(Dataset entries)
* * * *
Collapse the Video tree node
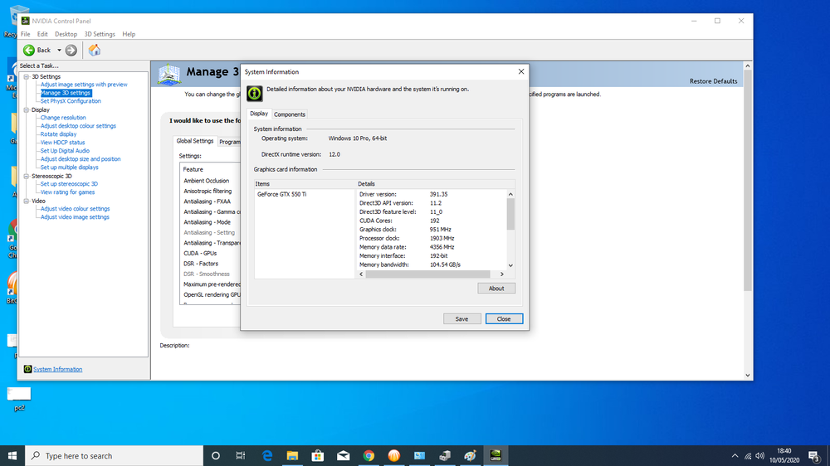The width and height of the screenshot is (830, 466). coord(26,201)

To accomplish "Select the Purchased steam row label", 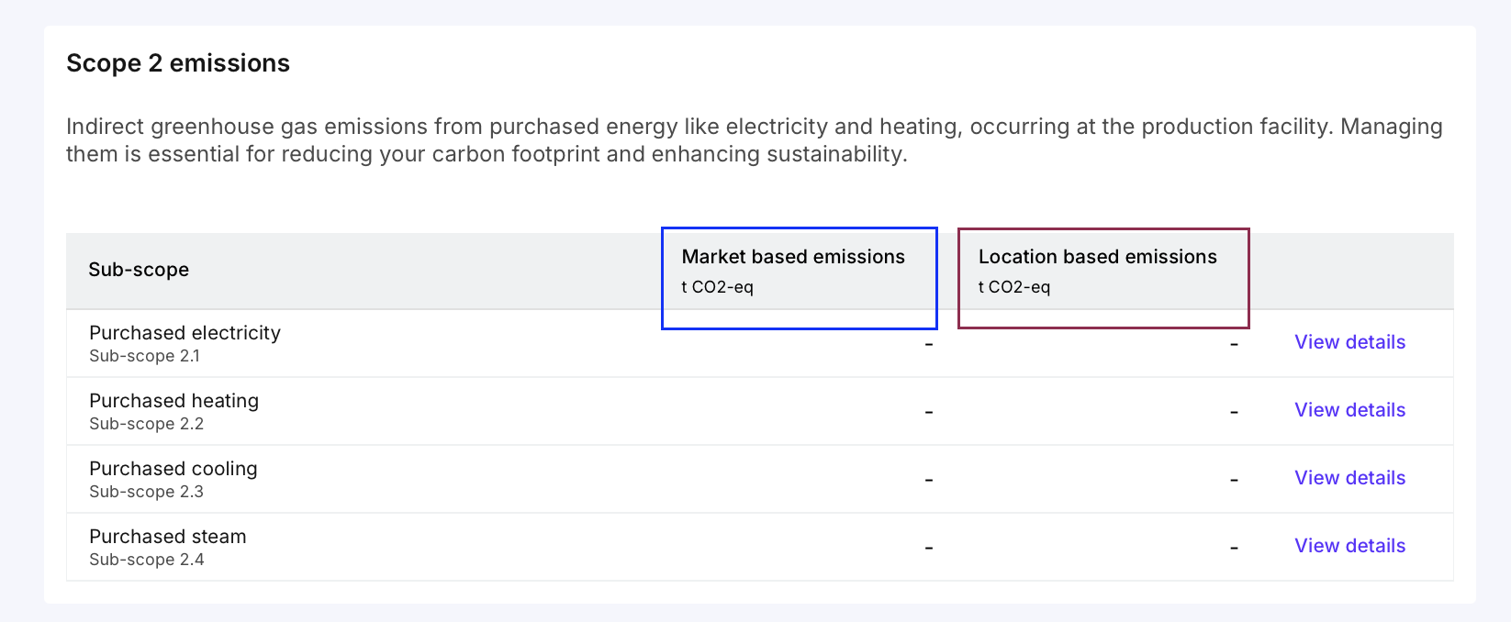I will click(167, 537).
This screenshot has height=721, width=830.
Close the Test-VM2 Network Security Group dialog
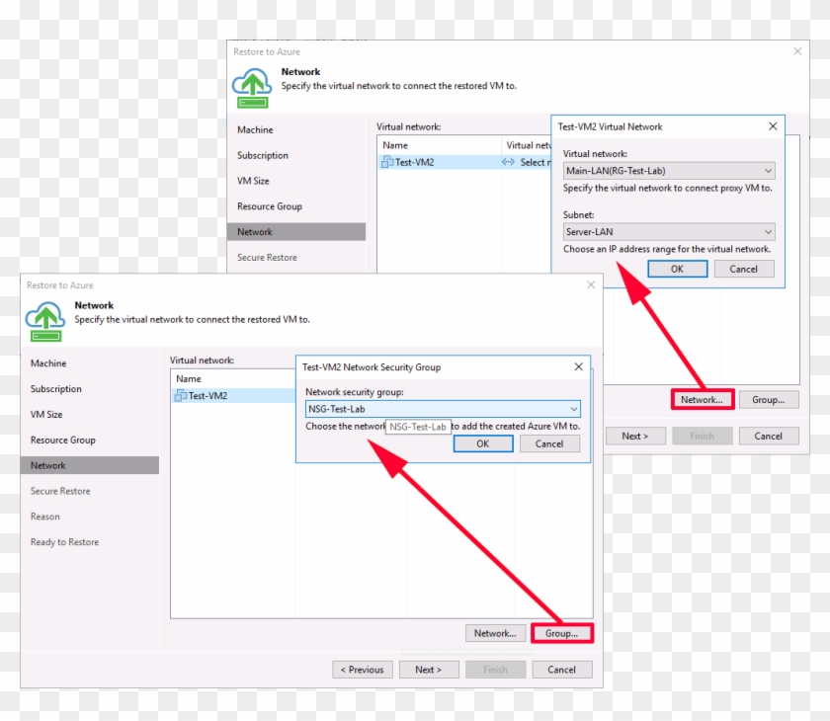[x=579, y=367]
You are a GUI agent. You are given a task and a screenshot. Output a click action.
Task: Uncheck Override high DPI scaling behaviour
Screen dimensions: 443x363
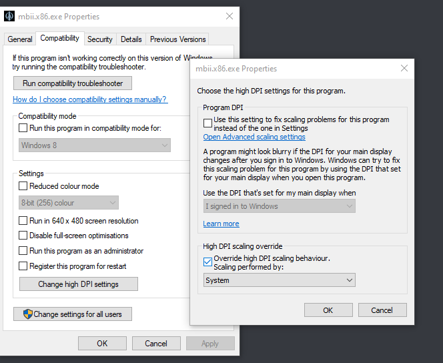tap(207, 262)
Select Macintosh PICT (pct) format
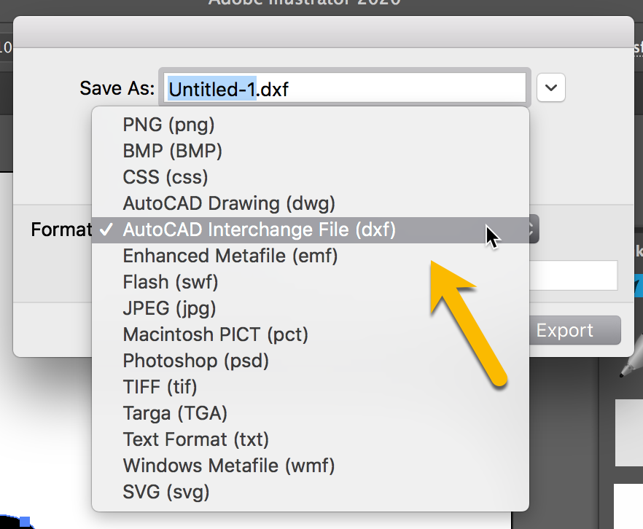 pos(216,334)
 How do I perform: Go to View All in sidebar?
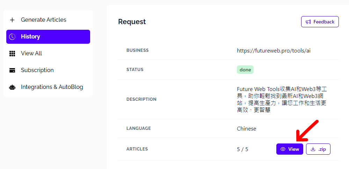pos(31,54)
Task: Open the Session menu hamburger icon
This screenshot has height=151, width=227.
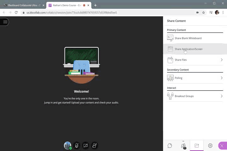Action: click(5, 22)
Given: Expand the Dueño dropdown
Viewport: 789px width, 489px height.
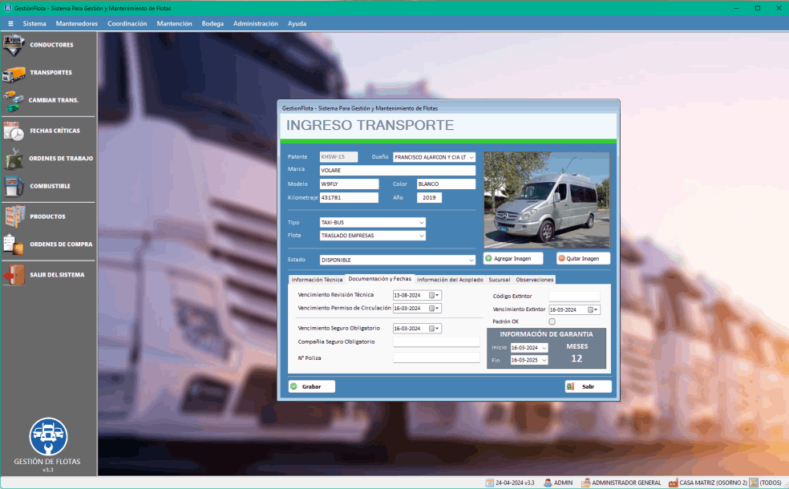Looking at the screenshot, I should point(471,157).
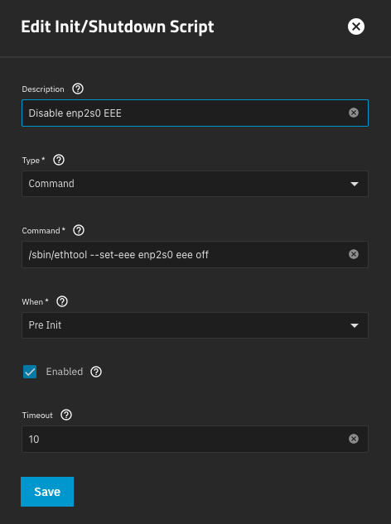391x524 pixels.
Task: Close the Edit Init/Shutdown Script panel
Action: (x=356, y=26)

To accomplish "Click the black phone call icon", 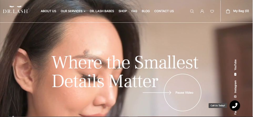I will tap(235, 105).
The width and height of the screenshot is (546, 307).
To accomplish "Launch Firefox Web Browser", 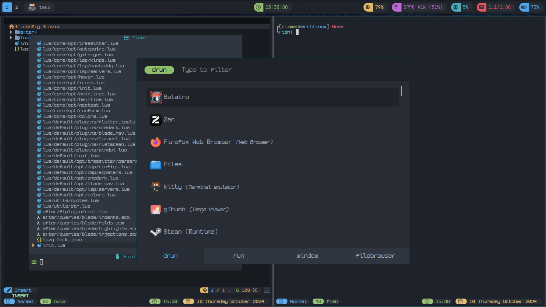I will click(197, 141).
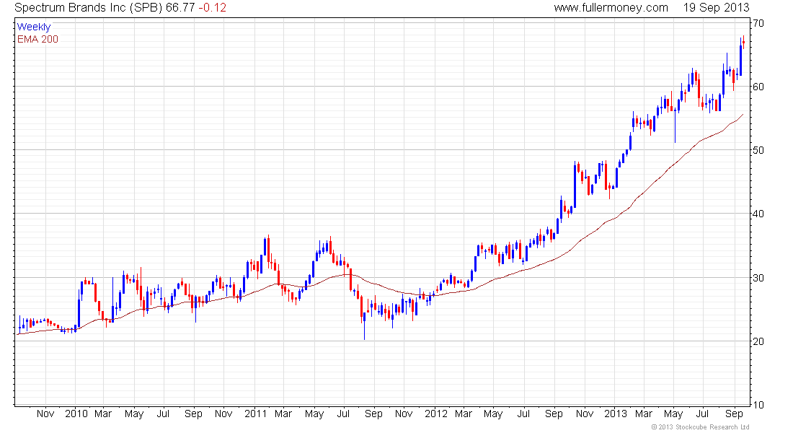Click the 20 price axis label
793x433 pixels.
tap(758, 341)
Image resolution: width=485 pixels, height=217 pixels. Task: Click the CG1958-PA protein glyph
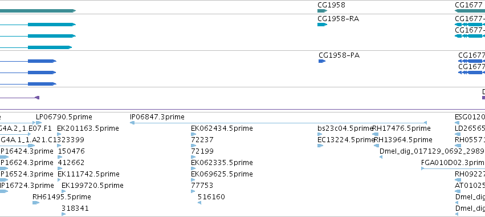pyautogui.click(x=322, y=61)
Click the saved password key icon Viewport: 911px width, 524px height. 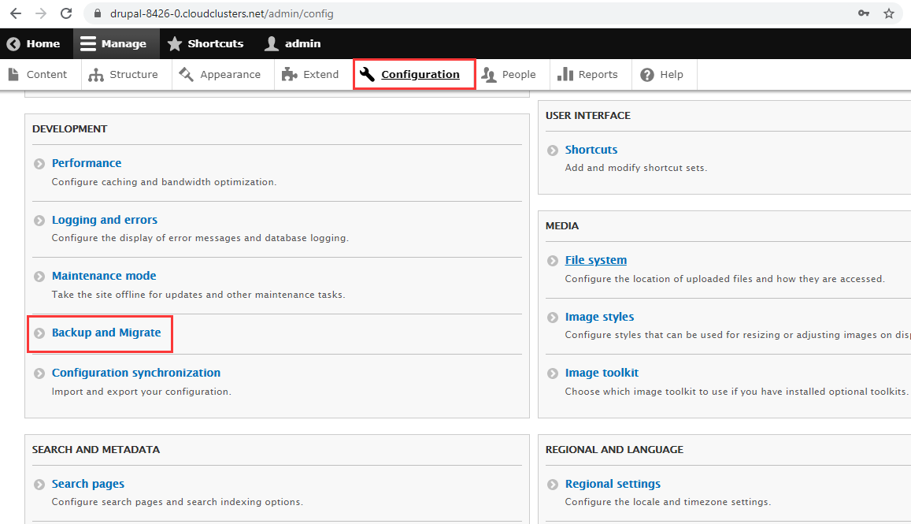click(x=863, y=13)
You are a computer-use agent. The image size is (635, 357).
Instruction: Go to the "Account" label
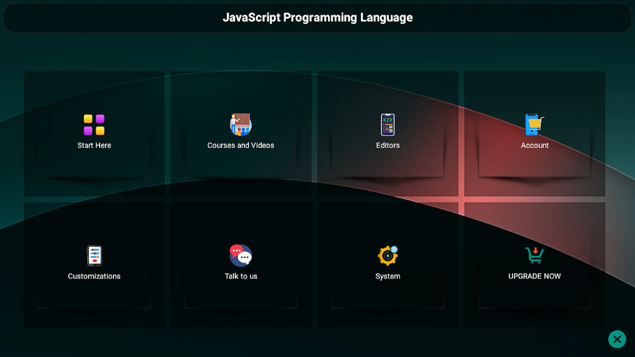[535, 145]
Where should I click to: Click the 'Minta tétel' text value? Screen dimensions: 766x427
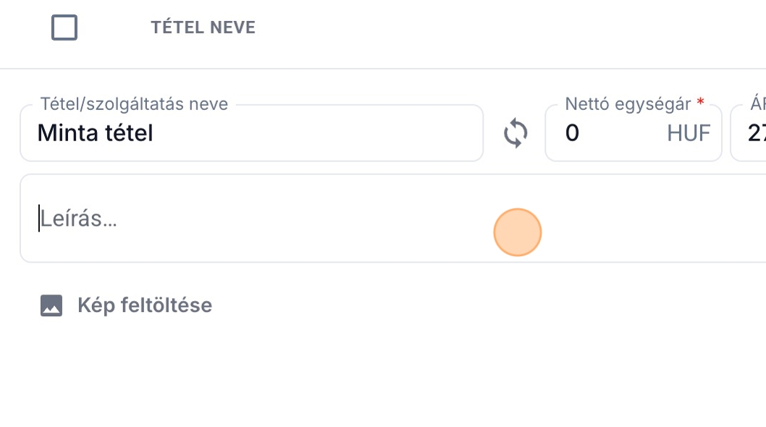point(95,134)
* * * *
Where does the string "agent" appear in the records? Copy every line that holds it.

▶ _Response_
You are a GUI agent. You are given a task and a screenshot. Output a click action.
You are a computer-use agent. The image size is (635, 357).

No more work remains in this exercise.